Animal Health

Farmers Have to See the Benefits of BVD Status

IFA Animal Health Chairman TJ Maher said farmers have invested directly over €100m in the BVD programme since it commenced voluntarily in 2012, before becoming compulsory in 2013.

These calculations have been outlined to AHI and the Department of Agriculture,

He said the actions of suckler and dairy farmers and their investments in the BVD programme have achieved this significant milestone in having the programme approved by the Commission under the EU Animal Health Law.

However, he said targets have to be met by the end of this year, which the programme is very much on track to achieve.  There will then be an acceptance process from the EU’s perspective which will likely run to a number of months before official free status is granted.

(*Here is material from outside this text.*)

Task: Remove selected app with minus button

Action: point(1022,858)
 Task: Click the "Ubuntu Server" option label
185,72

The IFA Animal Health Chairman said the substantive issue is the type of testing programme that will apply in 2023 in the first instance.  It’s likely the majority of calves will be born before free status is granted, if the targets are met by the end of this year.

TJ Maher said there is also the issue of vaccination being prohibited and only allowed in exceptional circumstances when free status is granted, which means the proof of freedom testing approach that will come into play must also provide an effective case detection tool.

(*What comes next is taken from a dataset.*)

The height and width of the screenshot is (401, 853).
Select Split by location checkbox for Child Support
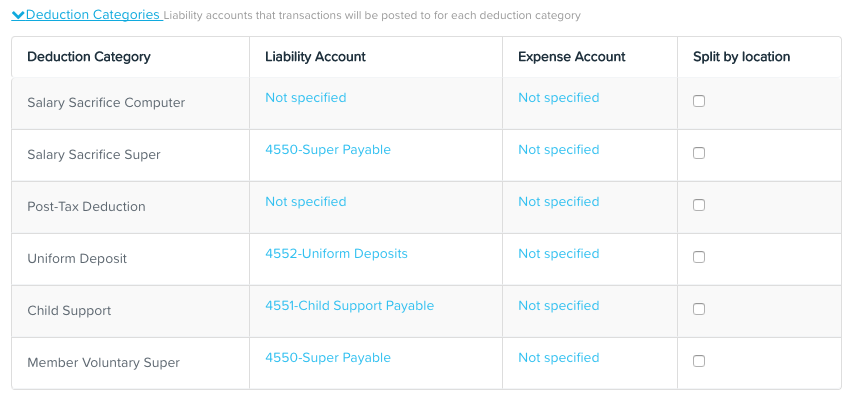tap(699, 309)
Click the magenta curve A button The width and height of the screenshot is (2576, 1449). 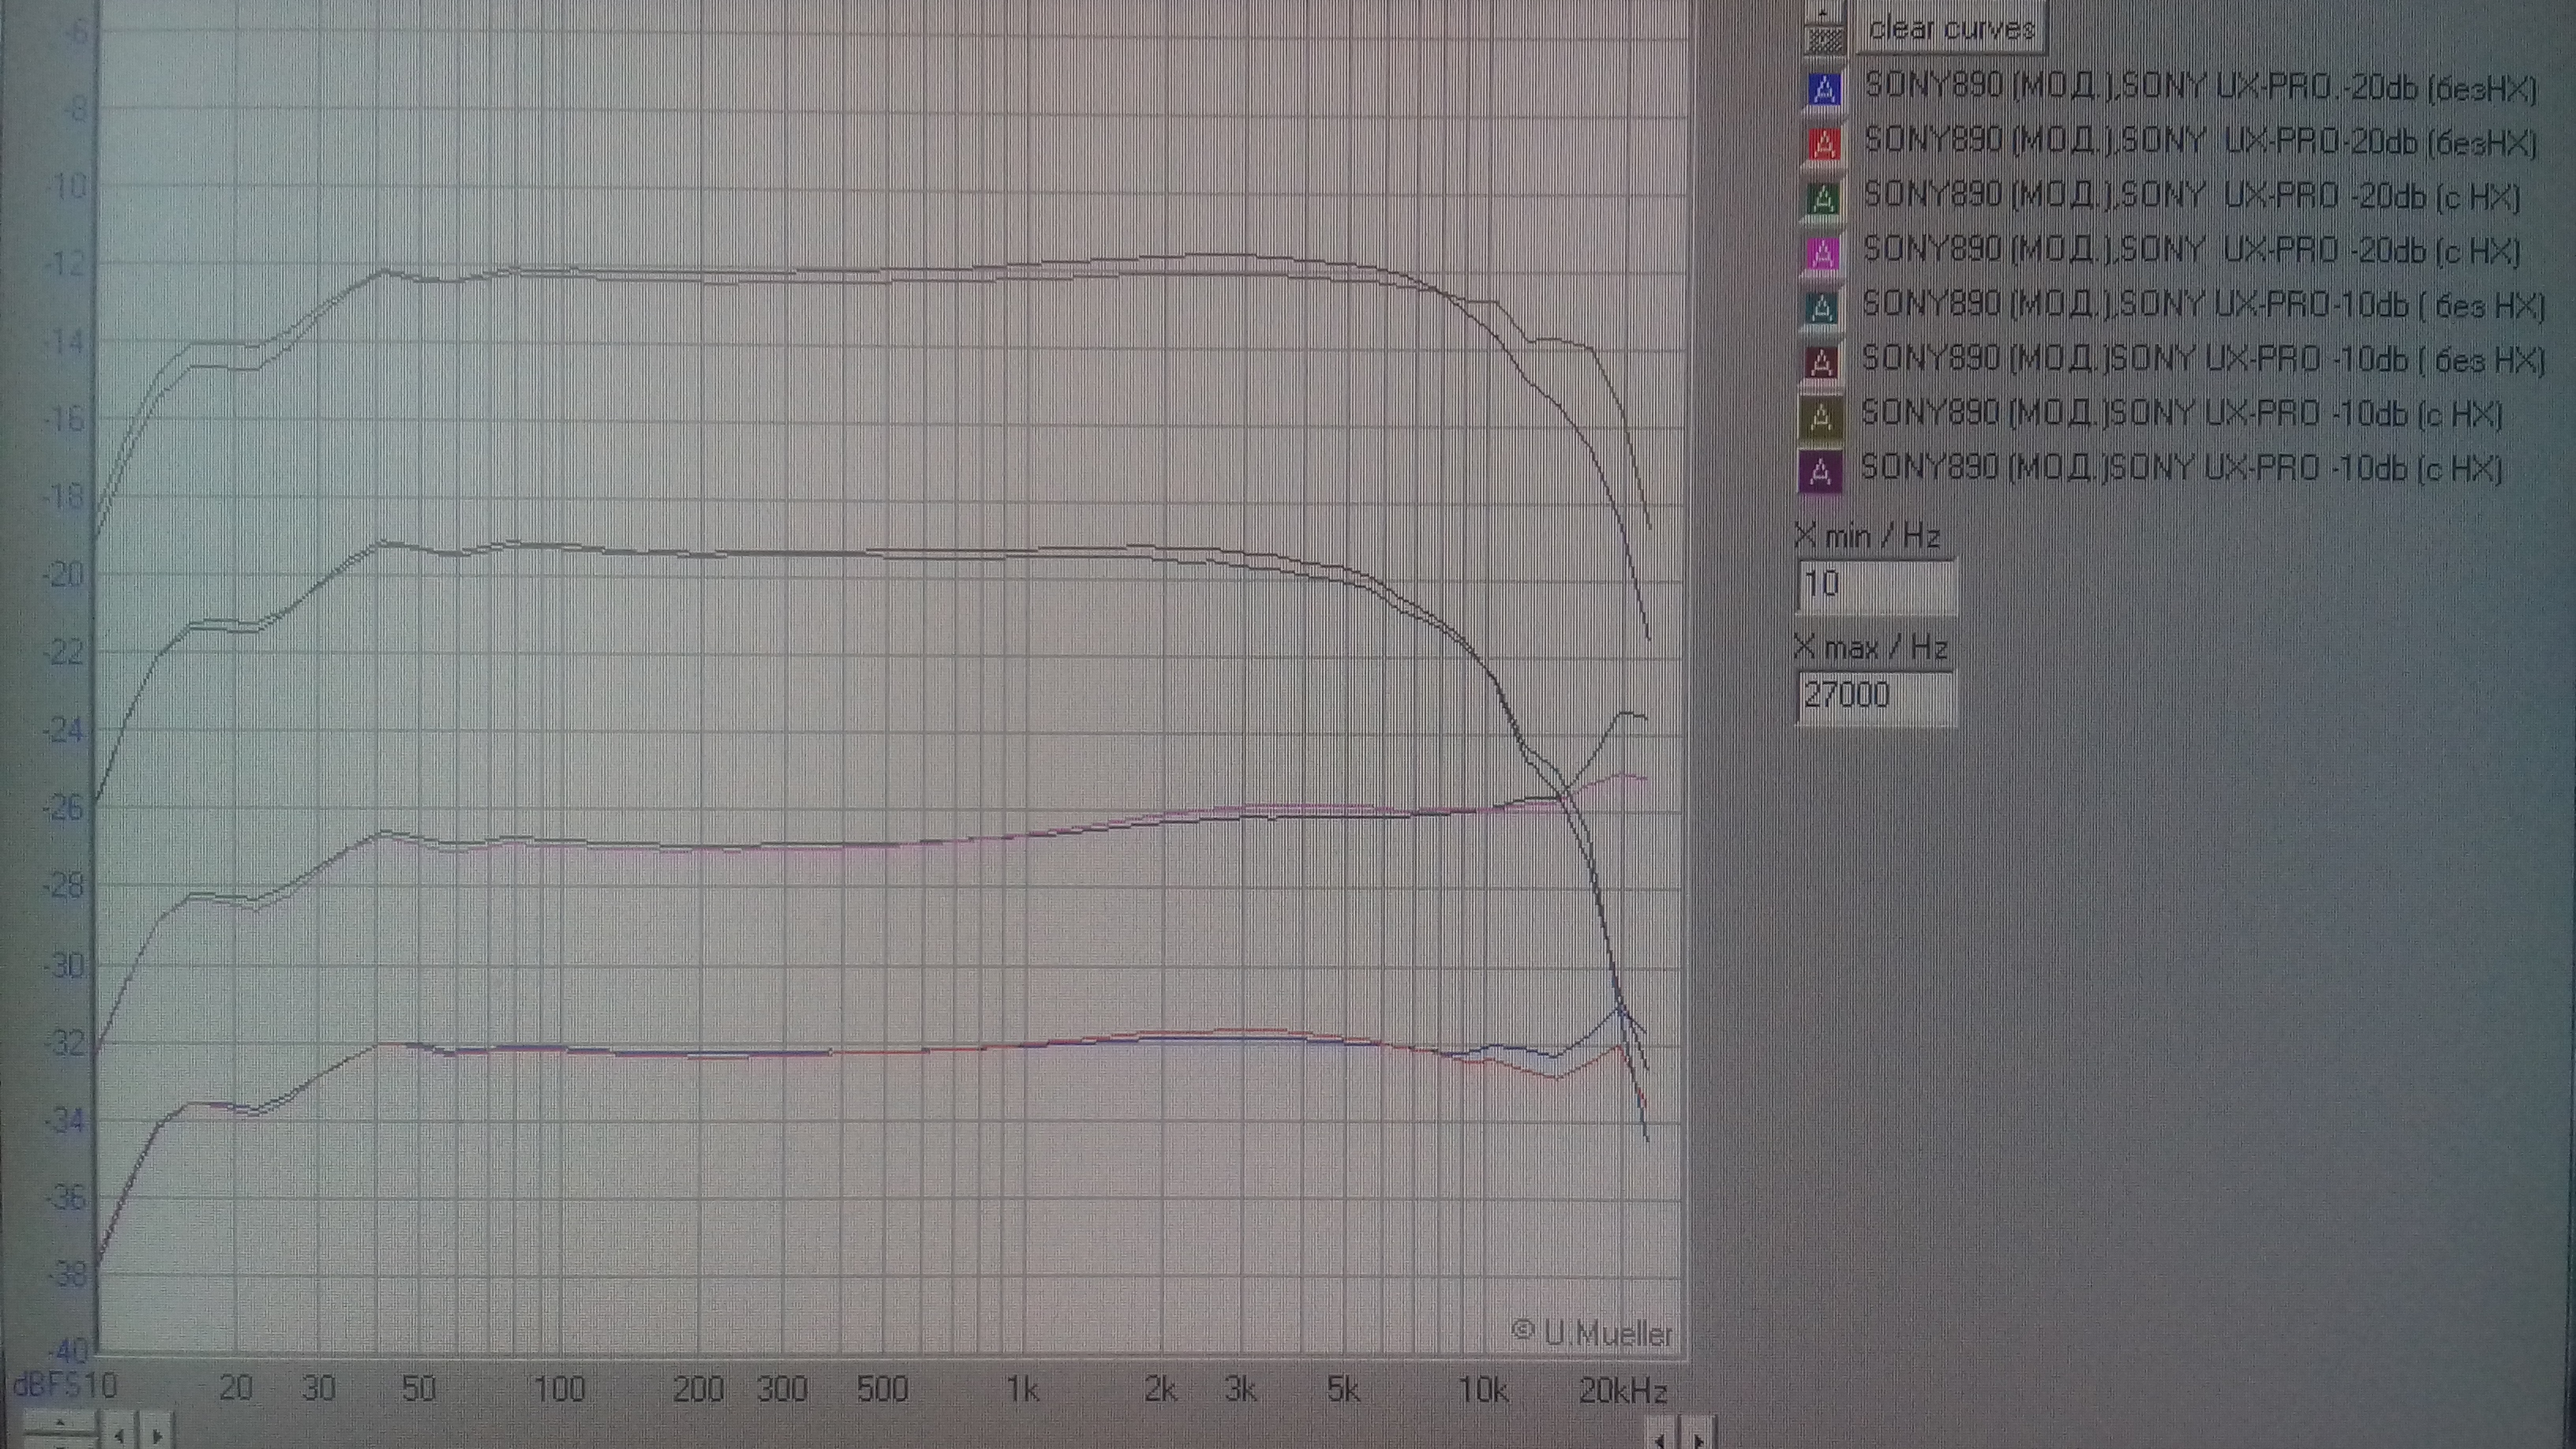click(1822, 254)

IFA has clearly set out to AHI what the next steps in this process must be.  The BVD programme, and in particular the conclusion of the programme, will be the benchmark with which AHI’s credibility will be measured by farmers.

He said failure to conclude the BVD programme in a satisfactory way for farmers will have long term reputational damage for AHI with farmers and it is important this is avoided.

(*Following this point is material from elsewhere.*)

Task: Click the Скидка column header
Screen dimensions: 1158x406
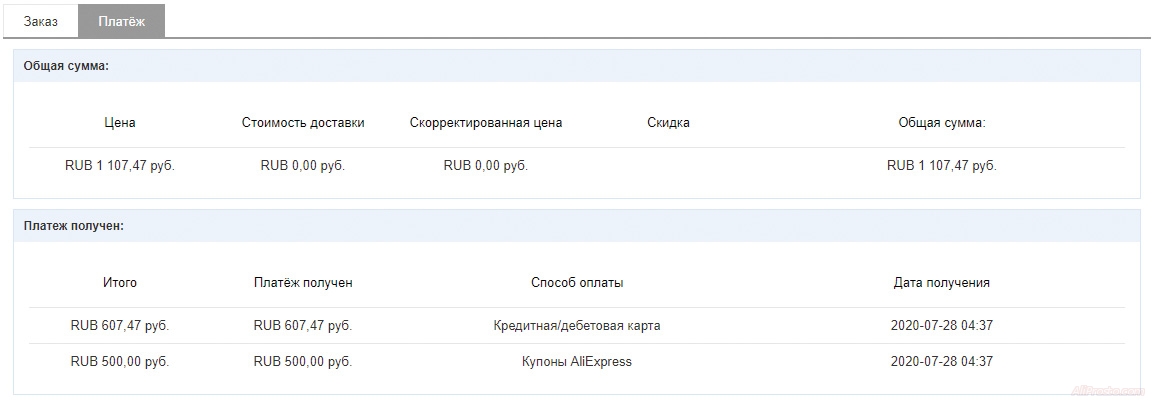Action: [668, 123]
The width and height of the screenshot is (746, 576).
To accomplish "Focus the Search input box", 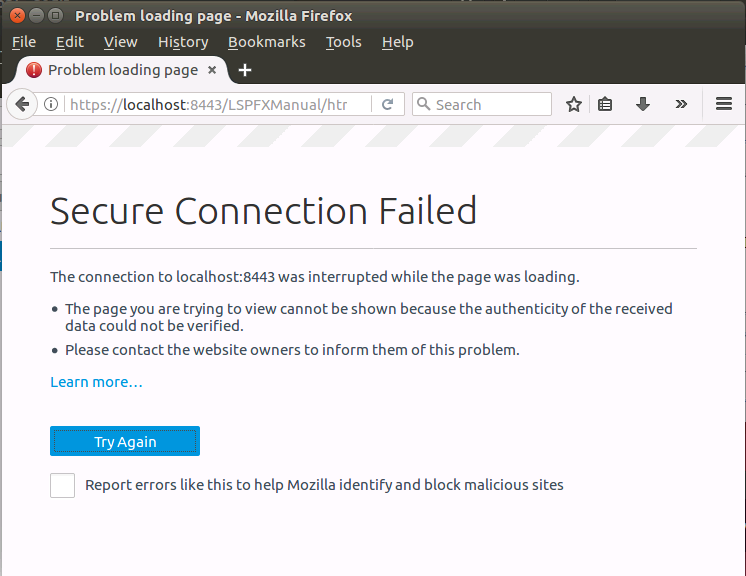I will point(490,104).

TJ Maher said IFA have put forward the key points that must form the basis of the BVD programme from 2023 and subsequent years:

  1. The testing and surveillance from 2023 onwards, which is required to prove on-going freedom must be paid for in full by the Department of Agriculture, which is consistent with the publicly stated Department of Agriculture policy of cost and responsibility sharing in disease control. It is now time for the Department to make their contribution towards testing in this programme.
  2. The testing approach that will be implemented must provide a high level of early case detection to protect the status achieved by farmers.
  3. Where cases are found and controls imposed on farmers to avoid any further spread these farmers must be supported in full for the cost and impact of these controls.